This study is the first to systematically investigate the LMI for the Urbanicity Scale across a 15-year period using exact and approximate LMI approaches via BSEM. Across six waves of measurements from 2000 to 2015, exact LMI was rejected for both metric invariance (factor loadings) and scalar invariance (item intercepts). Approximate LMI models resulted in adequate model fits with prior variances specified for the differences in factor loadings (V = 0.01) and item intercepts (V = 0.09). However, among the 12 items, statistically significant (p < 0.05) and practically substantial (Δ > 10%) deviations were found in seven factor loadings and 10 item intercepts across time. The occurrence of non-invariance in the majority of instances for both measurement parameters essentially implies a lack of LMI for the scale across this timeframe. In particular, the 2000 wave of CHNS data exhibited the greatest degrees of non-invariance. This discrepancy could reflect potential alterations or shifts in the scoring algorithm of the components in the Urbanicity Scale between the 2000 and 2004 waves.
Given the lack of LMI across 2000 and 2015, follow-up LMI analyses were conducted of the scale over shorter timeframes. Across four waves of measures from 2004 to 2011, exact LMI was not supported in either factor loadings or item intercepts. Approximate LMI models resulted in adequate model fits using zero-mean, small variance informative priors for the differences in factor loadings (V = 0.01) and item intercepts (V = 0.04). For the 12 items, statistically significant and practically substantial deviations were found in three factor loadings and five item intercepts across time, and two components (diversity and housing) displayed substantial non-invariance in both parameters.

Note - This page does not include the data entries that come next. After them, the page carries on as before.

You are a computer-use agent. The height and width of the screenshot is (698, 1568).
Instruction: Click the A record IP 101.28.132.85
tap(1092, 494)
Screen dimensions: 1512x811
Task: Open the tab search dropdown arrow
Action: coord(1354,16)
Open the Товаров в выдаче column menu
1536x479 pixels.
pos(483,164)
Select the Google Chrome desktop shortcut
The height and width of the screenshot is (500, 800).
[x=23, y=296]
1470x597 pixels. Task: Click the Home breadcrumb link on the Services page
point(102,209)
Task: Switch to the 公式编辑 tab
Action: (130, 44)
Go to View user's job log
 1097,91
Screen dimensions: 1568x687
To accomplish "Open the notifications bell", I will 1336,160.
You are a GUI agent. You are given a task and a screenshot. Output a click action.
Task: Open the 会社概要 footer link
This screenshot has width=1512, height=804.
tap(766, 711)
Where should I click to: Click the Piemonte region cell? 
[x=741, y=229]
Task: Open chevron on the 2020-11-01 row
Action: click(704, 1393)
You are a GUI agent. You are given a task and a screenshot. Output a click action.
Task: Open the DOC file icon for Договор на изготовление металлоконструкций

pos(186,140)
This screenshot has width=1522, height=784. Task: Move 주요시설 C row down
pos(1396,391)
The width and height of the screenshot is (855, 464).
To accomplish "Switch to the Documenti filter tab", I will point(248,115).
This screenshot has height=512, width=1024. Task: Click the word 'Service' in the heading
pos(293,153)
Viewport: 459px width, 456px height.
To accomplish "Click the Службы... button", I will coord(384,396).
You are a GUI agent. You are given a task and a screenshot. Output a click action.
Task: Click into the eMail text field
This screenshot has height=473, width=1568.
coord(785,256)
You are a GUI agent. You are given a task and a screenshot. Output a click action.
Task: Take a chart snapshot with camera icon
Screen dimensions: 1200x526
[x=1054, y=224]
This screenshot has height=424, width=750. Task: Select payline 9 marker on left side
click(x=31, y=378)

Further investigation of LMI supported the existence of exact metric invariance across the two waves from 2006 to 2009. Although the Urbanicity Scale displayed approximate but not exact scalar invariance across 2006 and 2009, statistically significant deviations were found in only four item intercepts, with none being practically substantial (Δ < 6%). These results demonstrate LMI for the Urbanicity Scale across the timeframe from 2006 to 2009.
Practical implications
The present study revealed intriguing findings regarding the measurement stability of the Urbanicity Scale, with the degrees of non-invariance increasing in proportion to the length of the timeframe being scrutinized. Our findings did not support any form of (exact or approximate) LMI across the longest timespan from 2000 to 2015. The substantial degrees of non-invariance in both factor loadings and item intercepts (Tables
4 and
5) imply that no partial LMI was feasible under this timeframe. The findings demonstrated longitudinal measurement non-invariance from 2000 to 2015, and comparisons of the latent means of urbanicity would probably be confounded by the existing measurement biases across time. The lack of psychometric support suggests that future longitudinal studies using the CHNS should not analyze temporal changes in urbanicity across such a long time span.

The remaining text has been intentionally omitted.